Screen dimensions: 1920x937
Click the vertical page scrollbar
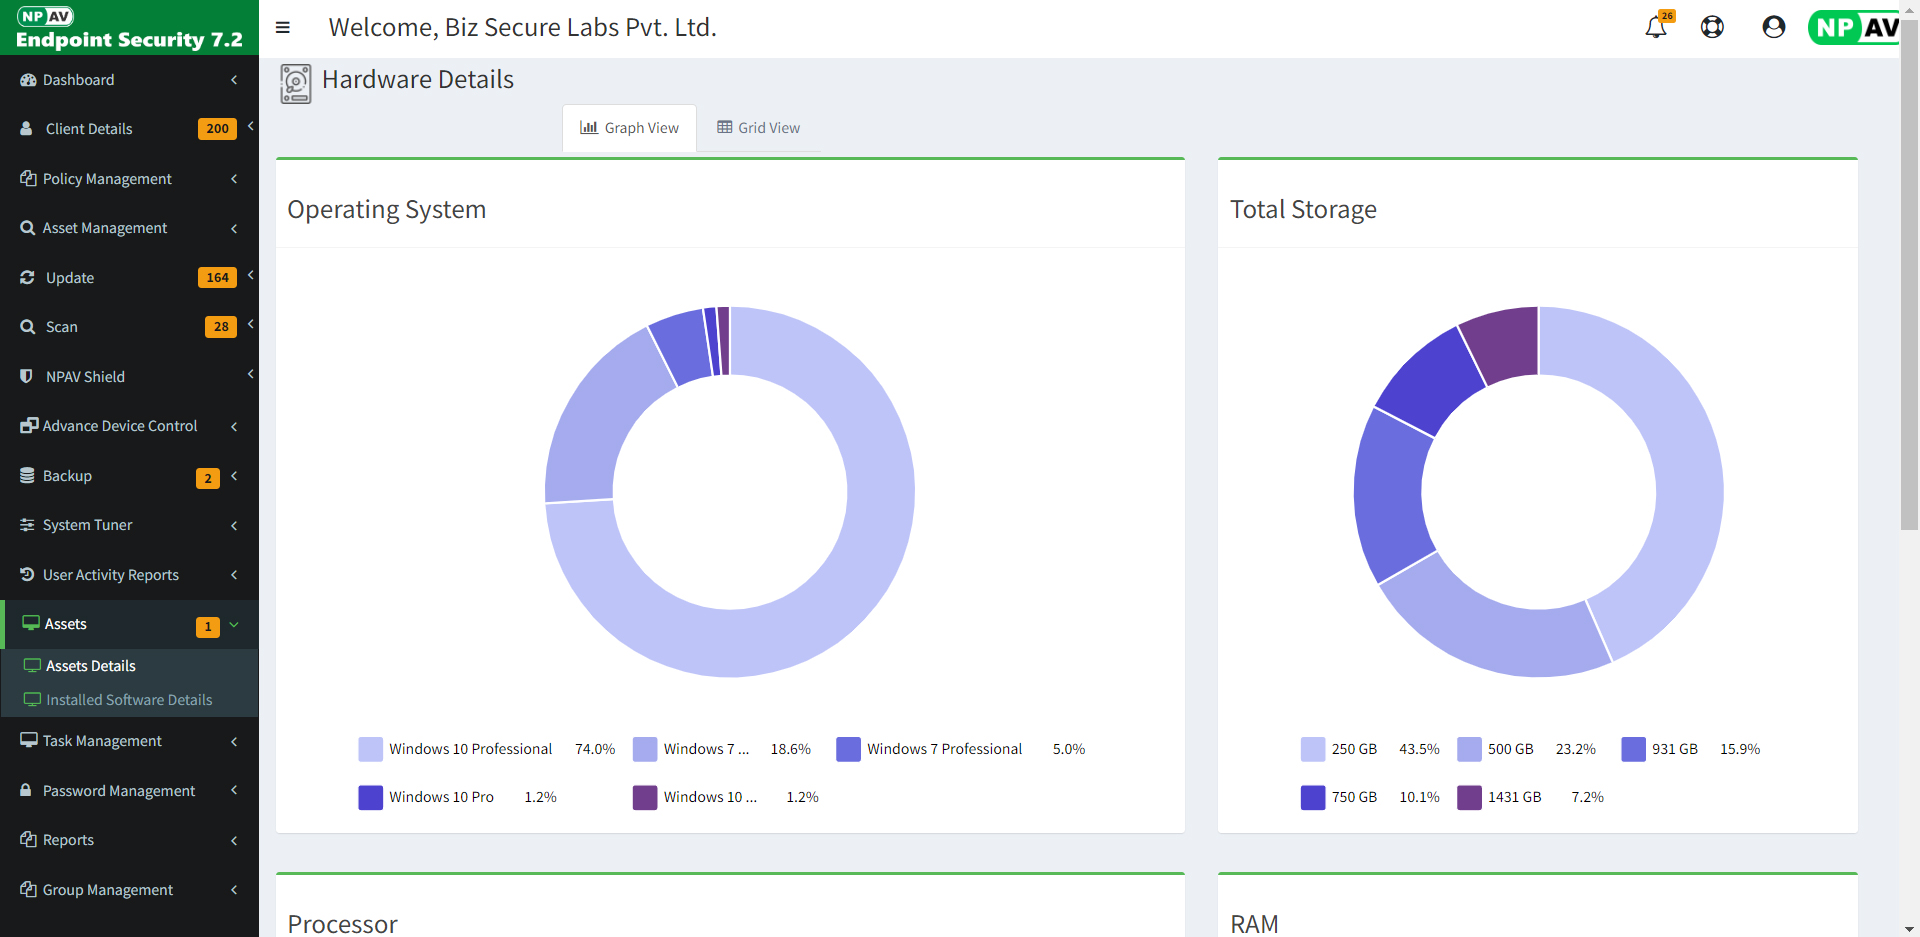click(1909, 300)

┄┄┄┄┄┄

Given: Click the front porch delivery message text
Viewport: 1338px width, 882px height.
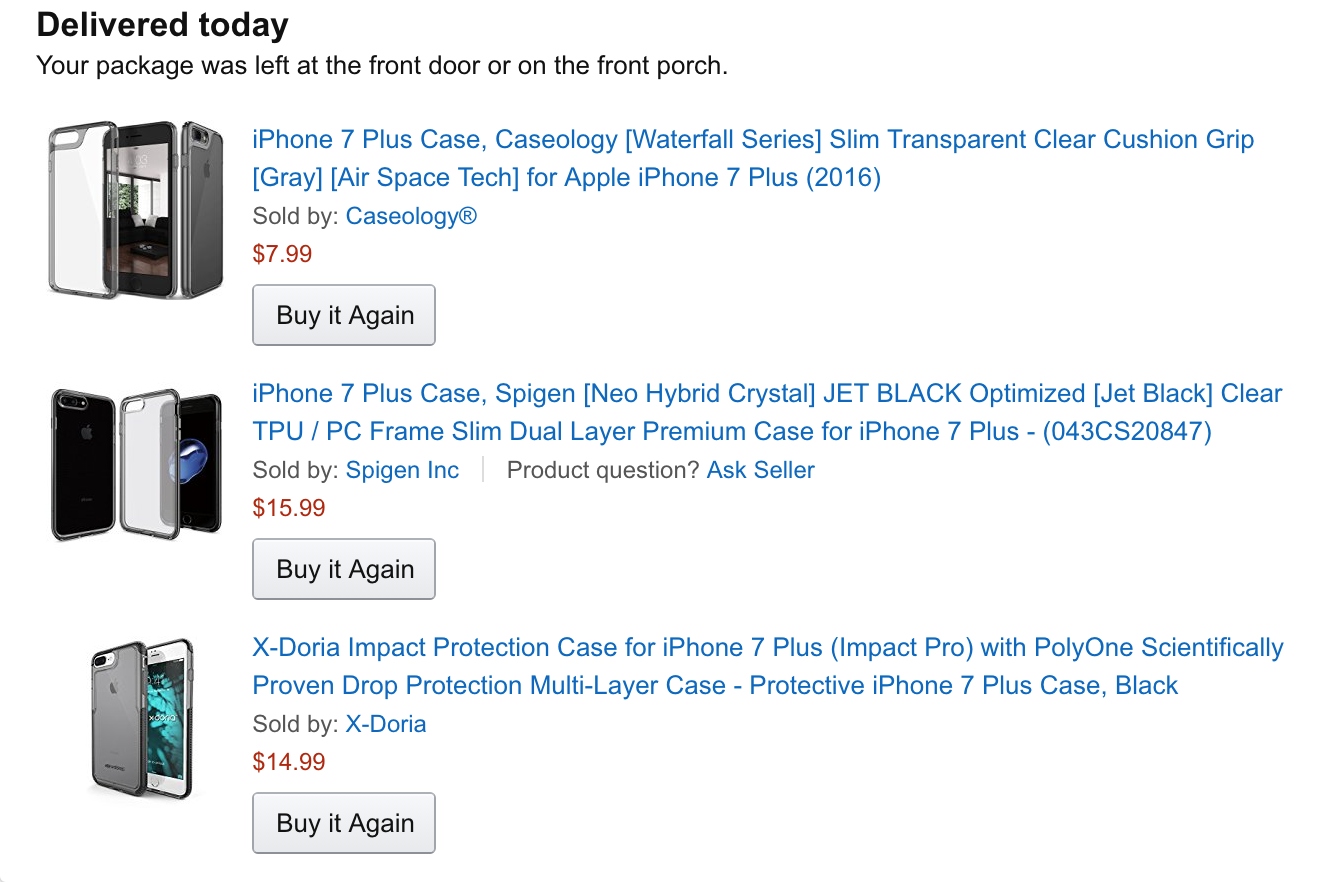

┄┄┄┄┄┄

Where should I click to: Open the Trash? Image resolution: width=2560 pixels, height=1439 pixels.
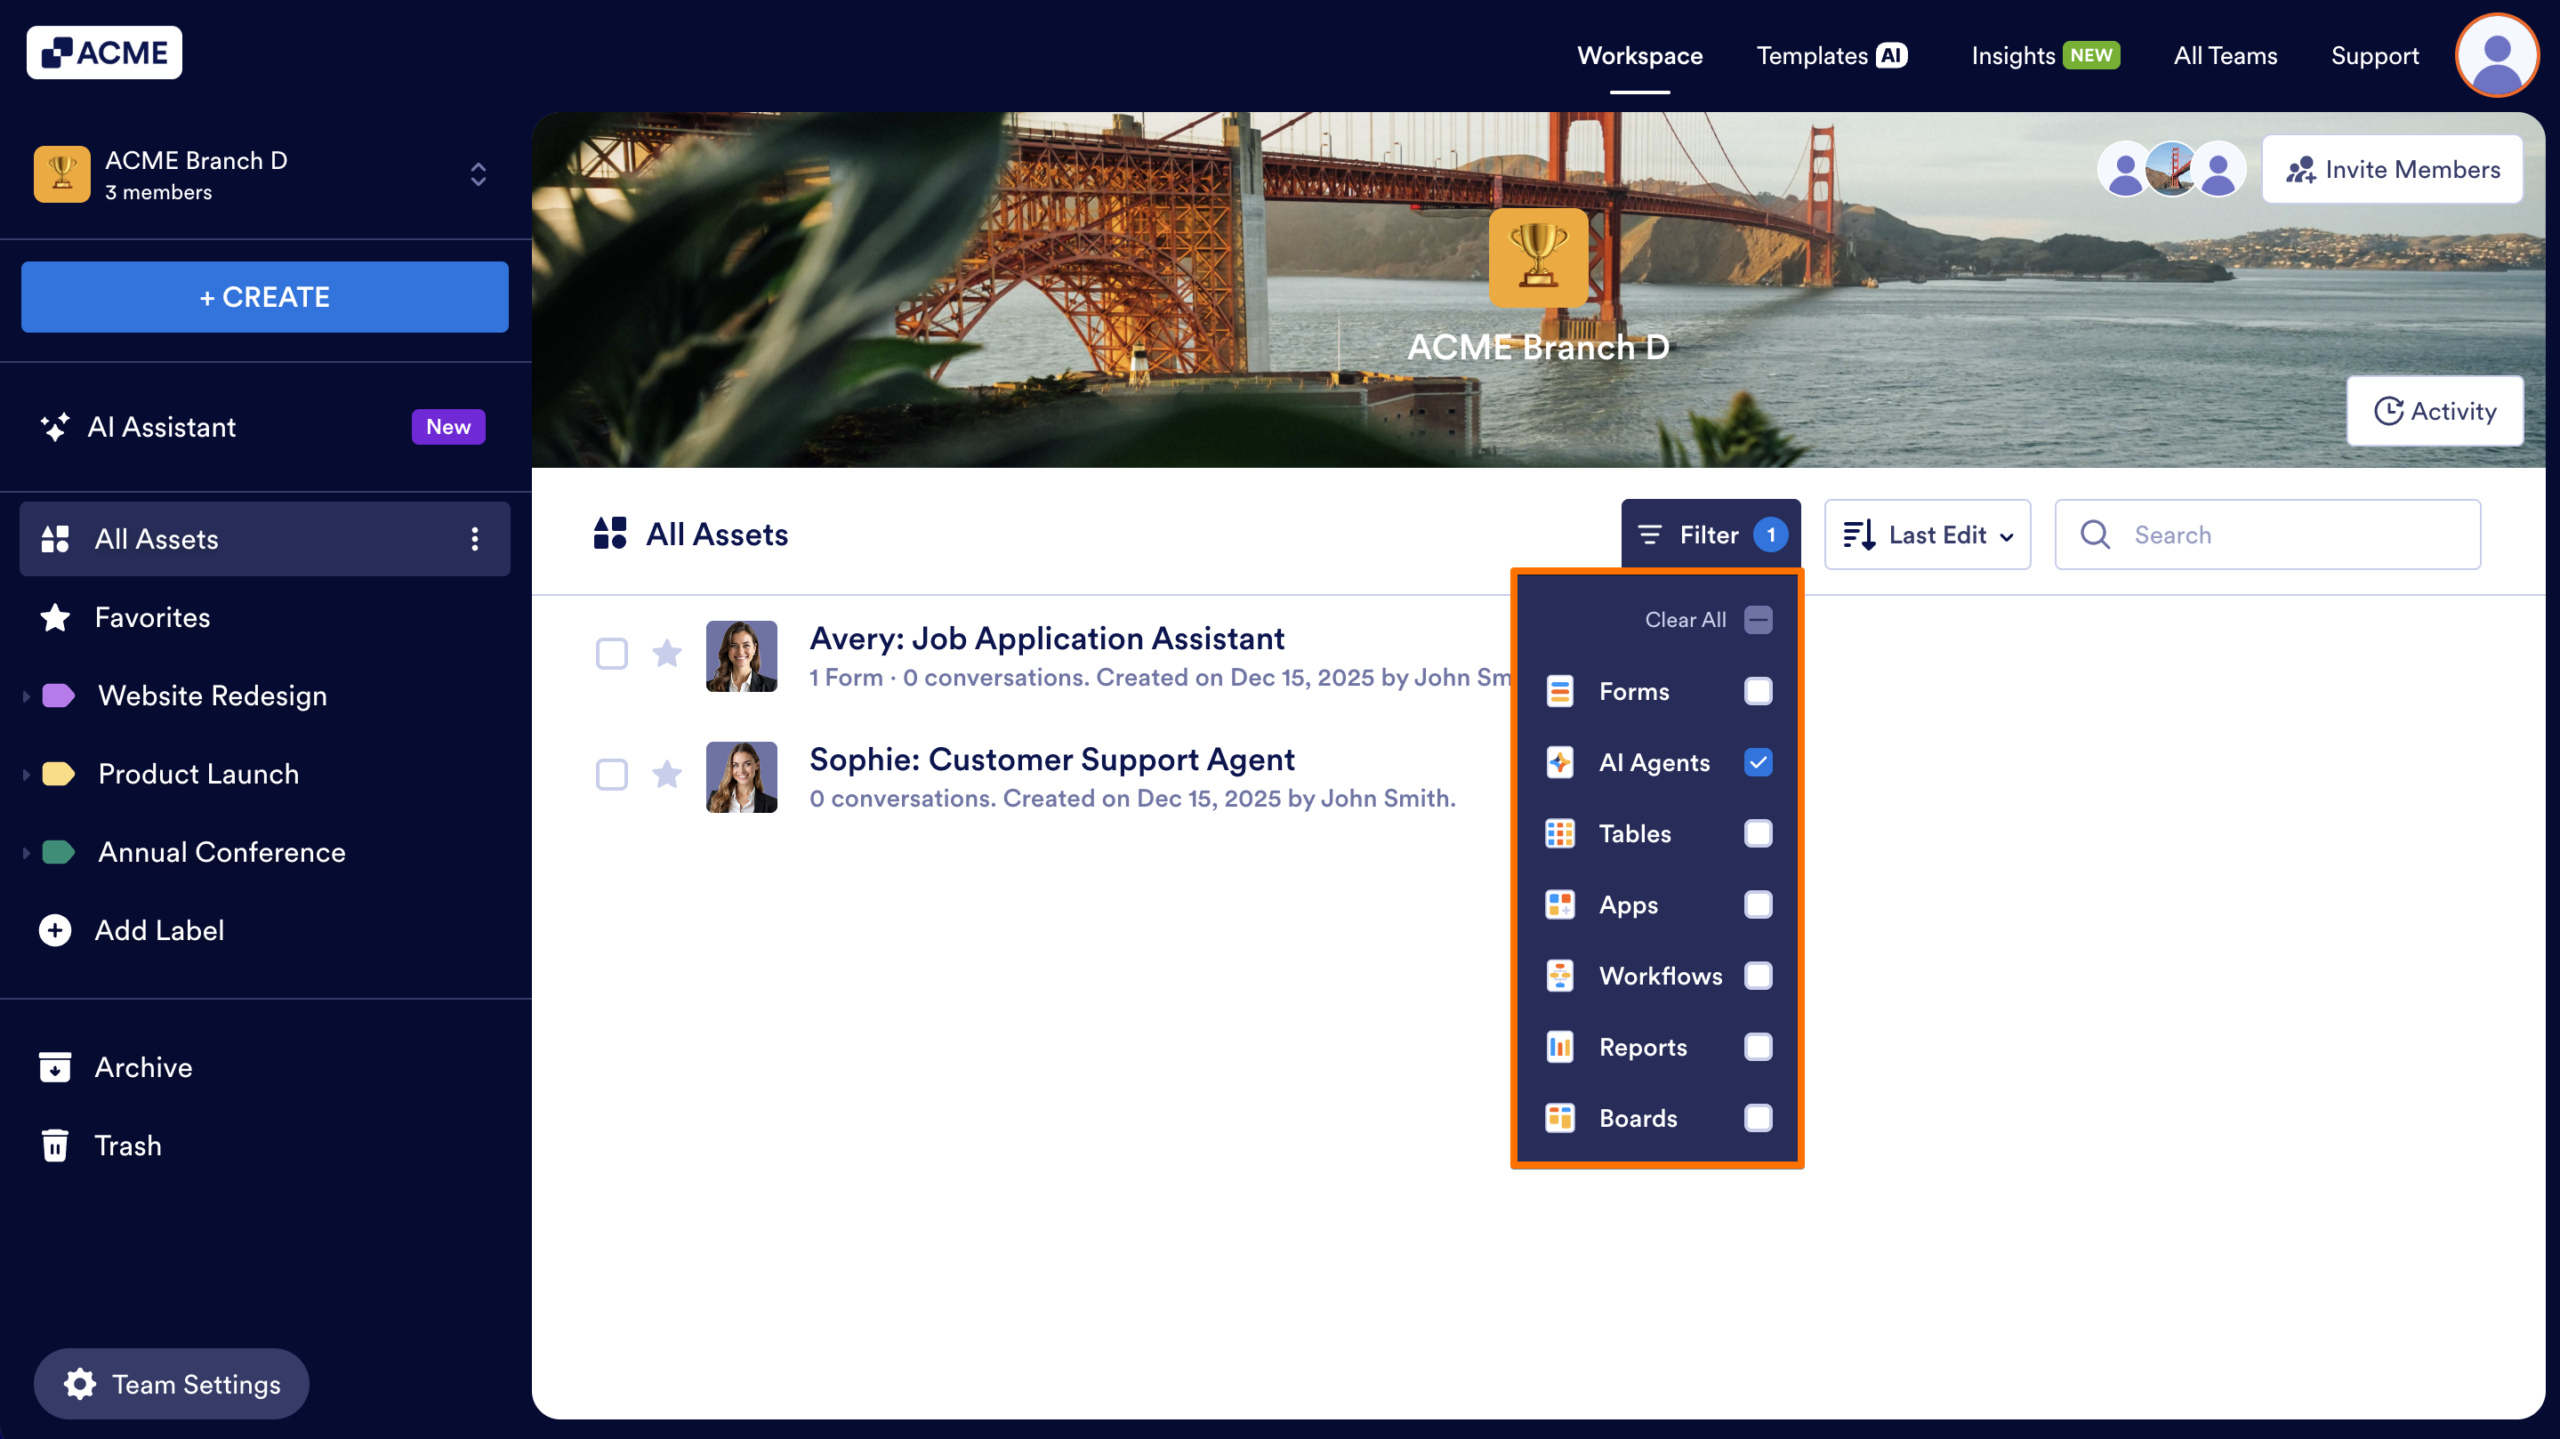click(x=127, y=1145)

┄┄┄┄┄┄

DIRECTIONS -> Lay out the lines starting at the one containing "Where should I" and ending at the one containing "click(x=127, y=1145)" as a Markdown table with the columns Row and Item line. Skip blank lines and leave the pictures out.

SOLUTION TO THIS EXERCISE ->
| Row | Item line |
|---|---|
| 1 | Where should I click to: Open the Trash? Image resolution: width=2560 pixels, height=1439 pixels. |
| 2 | click(x=127, y=1145) |